Thank You, Ahmad Jamal.
Generations of other players who adopted his less-is-more dynamics were influenced by his tight and rhythmically flexible approach to jazz piano.
Ahmad Jamal died on Sunday at his home in Ashley Falls, Massachusetts. His measured, spare piano style inspired generations of jazz artists. He was 92. Jamal's daughter, Sumayah Jamal, said that her father had died. He died in Ashley Falls, Massachusetts, on Sunday afternoon after a long fight with prostate cancer.
In a career that earned him a Jazz Master award from the National Endowment for the Arts, a Grammy for lifetime achievement, and membership in France's Order of Arts and Letters, Mr. Jamal made a name for himself with a relaxed style that respected what he called "the spaces in the music."
When Mr. Jamal started his career as a youth in the mid-1940s, bebop, a difficult style of music, was all the rage in the jazz world. This style was very different from bebop. Following Bud Powell's lead, bebop pianists became known for their fast-paced runs of notes. Mr. Jamal took a different road, which was just as important.
He was born Frederick Russell Jones in Pittsburgh on July 2, 1930. Ahmad started playing the piano when he was 3 years old. A few years later, he started taking lessons with Mary Cardwell Dawson, who started the National Negro Opera Company. When he joined the Musician's Union at age 14, the famous jazz pianist Art Tatum called him "a coming great," After graduating from high school, Ahmad went on tour with George Hudson's big band.
In 1950, he went to Chicago, became a Muslim, changed his name to Ahmad Jamal, and put together a group of three musicians who played piano, guitar, and bass.
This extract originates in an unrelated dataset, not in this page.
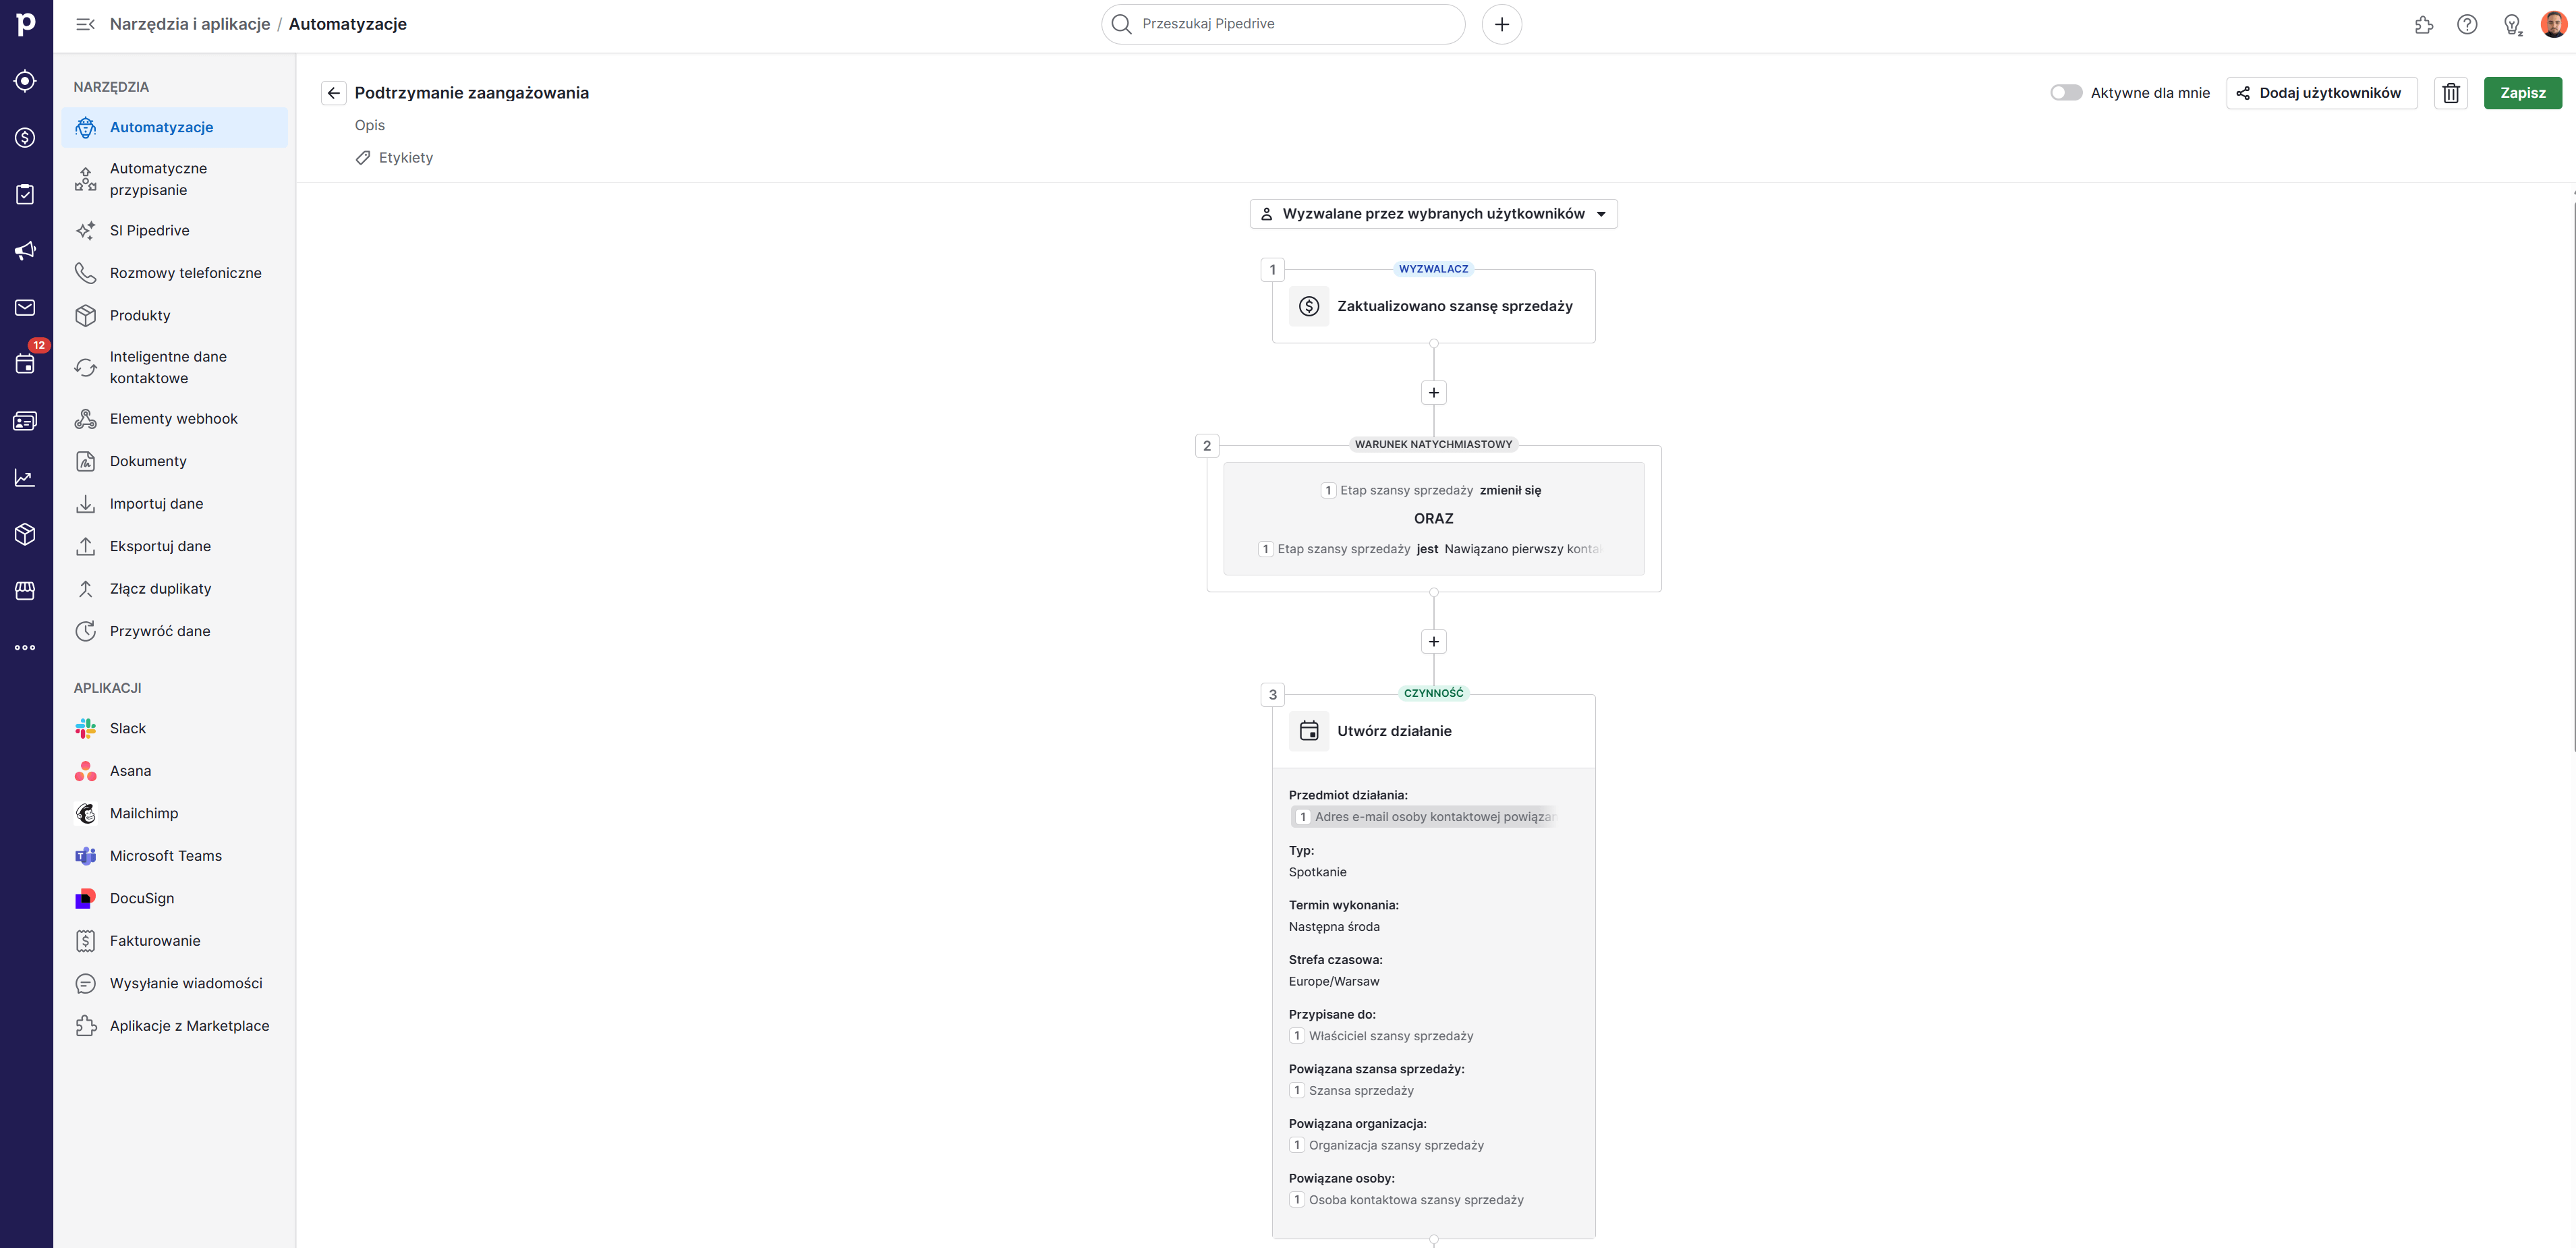
Task: Toggle Aktywne dla mnie switch
Action: [2066, 93]
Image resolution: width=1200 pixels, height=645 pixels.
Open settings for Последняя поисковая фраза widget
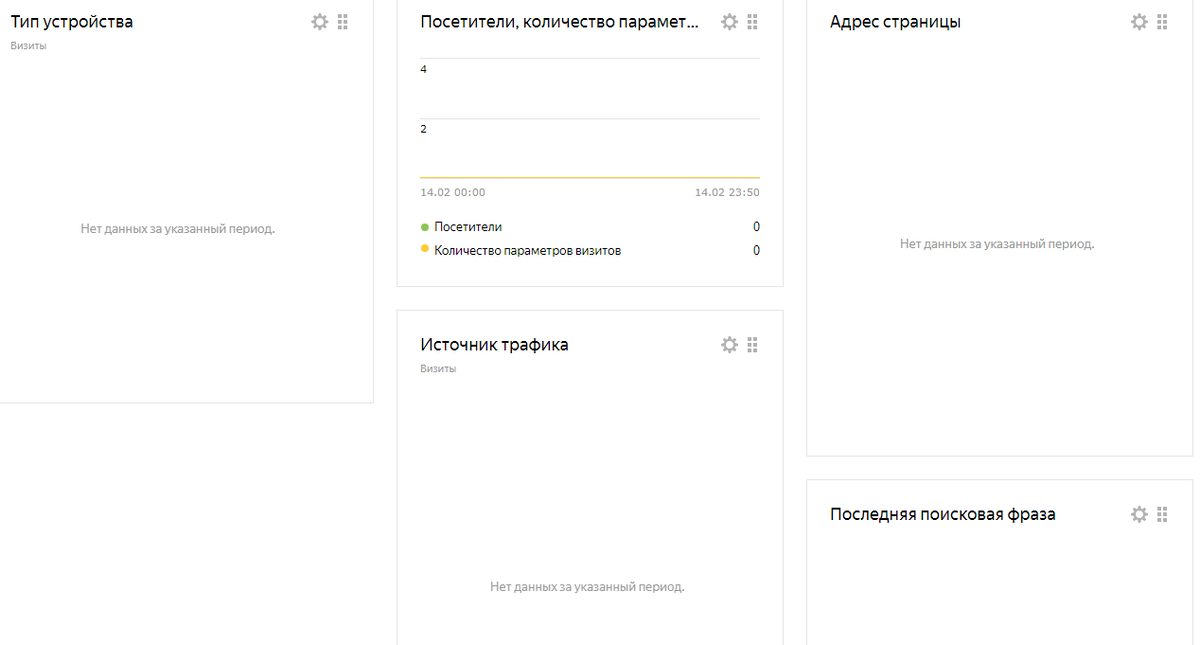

This group was called the Three Strings. During an extended stay at the Embers bar in Manhattan in 1951, the three musicians caught the attention of John Hammond, a well-known record producer and talent scout. He signed them to the Okeh label.
Mr. Jamal made Ahmad Jamal Plays, his first full-length album, with guitarist Ray Crawford and bassist Israel Crosby for the small Parrot label in 1955. When Argo, an offshoot of the famous blues label Chess, bought the record and re-released it the following year, it was renamed Chamber Music of the New Jazz. This was a good sign.
The Argo album At the Pershing: But Not for Me, taped in a Chicago bar in 1958 with Bing Crosby and the drummer Vernel Fournier, gave Mr. Jamal his first big break in the United States. It was on the Billboard album chart for over two years, almost unheard of for a jazz record.
Mr. Jamal was as prolific as his light-fingered style was cheap. In the late 1960s and early 1970s, he put out as many as three records a year and made over 60 in his career. He also started a few record companies, a management business, and the Alhambra, a bar and restaurant in Chicago that was only open for a year.
In jazz, Jamal's impact and fans are spread out over a wide area. Miles Davis, a famous trumpeter, got a lot of ideas from his work. In his book from 1989, Miles wrote that Jamal knocked him out with his concept of space, his lightness of touch, his understatement, and the way he phrases notes, chords, and passages. Miles later put New Rhumba by Jamal on his 1957 album Miles Ahead.
He inspired a lot of jazz musicians and musicians outside of jazz, like Miles Davis on trumpet and McCoy Tyner, Cedar Walton, Bill Charlap, and Matthew Shipp on piano. Mr. Jamal relocated to New York to undertake an extended residency at the Village Gate nightclub. Despite his busy performance schedule that year, Mr. Jamal was lauded in 1970 for his electric piano arrangement of Johnny Mandel's M*A*S*H theme. One of Mr. Jamal's most influential trio albums, The Awakening, featured him alongside Jamil Nasser on bass and Frank Gant on drums and was released the same year.
As hip-hop artists started digging deeper into jazz music, a new group of fans found Ahmad Jamal through clever samples from DJ Premier (Soliloquy of Chaos), Pete Rock (Stick to Ya Gunz), Ski (Feelin' It), and many others. In 1996, Jamal's 1974 song Swahililand was sampled by J Dilla to make the title track for De La Soul's Stakes Is High.
Utilizing sampling, albums including The Awakening from 1970, Ahmad Jamal '73 from 1973, Jamal Plays Jamal from 1974, and Jamalca from 1974 have been permanently integrated into the hip-hop lexicon, serving as a source of inspiration for contemporary music producers and musicians. This accomplished pianist captured a younger audience's attention through headphones by presenting a brief excerpt of Jamal's musical repertoire.
Proficient producers possess a keen sense of auditory perception, enabling them to identify and incorporate the ideal loop into their musical compositions. Producers with well-developed auditory skills can identify sample-worthy sounds that the average listener may go unnoticed. Ahmad Jamal has inspired numerous artists and producers who have incorporated his work into their own rather than merely utilizing his music as a sampling resource.